**Directions**:
Repeat the entries below word for word, everything from the line containing "coordinates (498, 15)." down to the line containing "Identify the location", both of those lines included.

** START OF Listed entries **

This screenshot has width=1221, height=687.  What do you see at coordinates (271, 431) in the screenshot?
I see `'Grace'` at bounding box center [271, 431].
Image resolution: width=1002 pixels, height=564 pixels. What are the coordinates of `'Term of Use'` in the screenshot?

** END OF Listed entries **
** START OF Listed entries **

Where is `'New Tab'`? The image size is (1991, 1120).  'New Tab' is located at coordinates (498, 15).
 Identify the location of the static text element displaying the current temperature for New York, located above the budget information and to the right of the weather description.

** END OF Listed entries **

**The response**:
Where is `'New Tab'`? The image size is (1991, 1120).  'New Tab' is located at coordinates (498, 15).
 Identify the location of the static text element displaying the current temperature for New York, located above the budget information and to the right of the weather description.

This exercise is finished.